Every line from the line containing "You are a computer-use agent. Image resolution: width=706" through the final line below must be returned exactly, and no other line.
--------------------
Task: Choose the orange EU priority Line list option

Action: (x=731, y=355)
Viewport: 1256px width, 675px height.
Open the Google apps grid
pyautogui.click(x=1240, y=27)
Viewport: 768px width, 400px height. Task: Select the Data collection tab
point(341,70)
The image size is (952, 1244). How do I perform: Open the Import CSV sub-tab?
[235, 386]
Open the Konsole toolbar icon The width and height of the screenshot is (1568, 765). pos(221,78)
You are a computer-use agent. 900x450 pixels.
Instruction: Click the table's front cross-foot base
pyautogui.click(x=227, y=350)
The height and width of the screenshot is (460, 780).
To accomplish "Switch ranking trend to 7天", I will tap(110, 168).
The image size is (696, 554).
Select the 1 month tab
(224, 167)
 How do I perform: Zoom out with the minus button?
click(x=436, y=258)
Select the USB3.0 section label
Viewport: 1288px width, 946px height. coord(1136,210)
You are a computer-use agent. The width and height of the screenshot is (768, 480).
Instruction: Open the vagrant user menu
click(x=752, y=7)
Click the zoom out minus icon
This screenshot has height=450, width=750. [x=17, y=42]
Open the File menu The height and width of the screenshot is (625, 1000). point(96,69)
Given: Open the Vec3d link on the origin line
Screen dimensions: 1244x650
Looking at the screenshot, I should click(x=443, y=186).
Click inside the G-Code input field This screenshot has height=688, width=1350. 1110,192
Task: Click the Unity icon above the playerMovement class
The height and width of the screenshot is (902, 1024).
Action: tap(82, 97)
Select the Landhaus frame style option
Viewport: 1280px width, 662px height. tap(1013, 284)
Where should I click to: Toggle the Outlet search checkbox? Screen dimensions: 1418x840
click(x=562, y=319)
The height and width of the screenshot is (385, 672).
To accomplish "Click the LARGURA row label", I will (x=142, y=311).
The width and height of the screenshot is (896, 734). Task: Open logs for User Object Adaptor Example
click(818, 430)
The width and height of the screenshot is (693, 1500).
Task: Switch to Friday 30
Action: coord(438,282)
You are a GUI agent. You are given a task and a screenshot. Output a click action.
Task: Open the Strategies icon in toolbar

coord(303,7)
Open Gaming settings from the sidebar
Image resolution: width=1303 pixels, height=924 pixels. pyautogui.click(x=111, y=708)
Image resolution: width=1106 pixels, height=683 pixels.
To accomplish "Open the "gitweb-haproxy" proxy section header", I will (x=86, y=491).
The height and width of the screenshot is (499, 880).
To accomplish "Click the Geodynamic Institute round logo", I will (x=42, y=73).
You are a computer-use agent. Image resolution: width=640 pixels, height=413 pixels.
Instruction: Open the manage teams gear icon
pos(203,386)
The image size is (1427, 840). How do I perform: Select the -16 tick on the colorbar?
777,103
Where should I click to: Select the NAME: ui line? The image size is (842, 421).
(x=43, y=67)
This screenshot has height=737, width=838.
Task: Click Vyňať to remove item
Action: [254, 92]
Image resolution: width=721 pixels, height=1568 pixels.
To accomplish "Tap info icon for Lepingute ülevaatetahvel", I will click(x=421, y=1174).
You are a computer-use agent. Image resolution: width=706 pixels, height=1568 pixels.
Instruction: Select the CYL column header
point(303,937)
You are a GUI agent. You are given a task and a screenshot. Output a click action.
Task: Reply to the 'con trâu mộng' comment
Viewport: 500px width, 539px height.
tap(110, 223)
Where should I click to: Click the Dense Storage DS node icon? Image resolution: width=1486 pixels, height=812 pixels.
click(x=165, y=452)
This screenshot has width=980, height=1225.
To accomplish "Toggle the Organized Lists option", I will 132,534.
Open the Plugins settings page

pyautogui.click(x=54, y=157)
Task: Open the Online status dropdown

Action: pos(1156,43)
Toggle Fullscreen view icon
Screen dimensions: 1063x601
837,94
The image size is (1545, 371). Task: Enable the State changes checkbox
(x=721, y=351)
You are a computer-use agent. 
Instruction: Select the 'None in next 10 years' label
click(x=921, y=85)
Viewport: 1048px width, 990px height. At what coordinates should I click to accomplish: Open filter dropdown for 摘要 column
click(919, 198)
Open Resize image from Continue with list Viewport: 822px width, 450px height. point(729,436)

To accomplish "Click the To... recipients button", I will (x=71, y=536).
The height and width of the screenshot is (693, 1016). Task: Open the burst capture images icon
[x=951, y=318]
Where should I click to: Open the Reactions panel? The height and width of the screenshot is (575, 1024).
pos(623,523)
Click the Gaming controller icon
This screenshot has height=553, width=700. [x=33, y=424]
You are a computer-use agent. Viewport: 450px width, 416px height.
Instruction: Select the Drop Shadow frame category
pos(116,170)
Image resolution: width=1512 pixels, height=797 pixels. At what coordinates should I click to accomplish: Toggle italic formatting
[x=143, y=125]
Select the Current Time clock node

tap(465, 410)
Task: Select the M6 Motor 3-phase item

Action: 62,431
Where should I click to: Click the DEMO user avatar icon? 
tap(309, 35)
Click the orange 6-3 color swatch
--------------------
ANSWER SPACE ▸
You are a computer-use agent. Image resolution: width=706 pixels, height=1568 pixels.
Instruction: Select the CYL column header
point(303,937)
You are a GUI agent. You are given a task and a screenshot. Output a click action.
Task: Reply to the 'con trâu mộng' comment
Viewport: 500px width, 539px height.
tap(110, 223)
Where should I click to: Click the Dense Storage DS node icon? Image resolution: width=1486 pixels, height=812 pixels.
click(x=165, y=452)
This screenshot has width=980, height=1225.
To accomplish "Toggle the Organized Lists option", I will 132,534.
Open the Plugins settings page

pyautogui.click(x=54, y=157)
Task: Open the Online status dropdown

Action: pos(1156,43)
Toggle Fullscreen view icon
Screen dimensions: 1063x601
837,94
The image size is (1545, 371). Task: Enable the State changes checkbox
(x=721, y=351)
You are a computer-use agent. 
Instruction: Select the 'None in next 10 years' label
click(x=921, y=85)
Viewport: 1048px width, 990px height. At what coordinates should I click to accomplish: Open filter dropdown for 摘要 column
click(919, 198)
Open Resize image from Continue with list Viewport: 822px width, 450px height. point(729,436)

To accomplish "Click the To... recipients button", I will (x=71, y=536).
The height and width of the screenshot is (693, 1016). Task: Open the burst capture images icon
[x=951, y=318]
Where should I click to: Open the Reactions panel? The height and width of the screenshot is (575, 1024).
pos(623,523)
Click the Gaming controller icon
This screenshot has height=553, width=700. [x=33, y=424]
You are a computer-use agent. Viewport: 450px width, 416px height.
Instruction: Select the Drop Shadow frame category
pos(116,170)
Image resolution: width=1512 pixels, height=797 pixels. At what coordinates should I click to accomplish: Toggle italic formatting
[x=143, y=125]
Select the Current Time clock node

tap(465, 410)
Task: Select the M6 Motor 3-phase item

Action: 62,431
Where should I click to: Click the DEMO user avatar icon? 
tap(309, 35)
Click the orange 6-3 color swatch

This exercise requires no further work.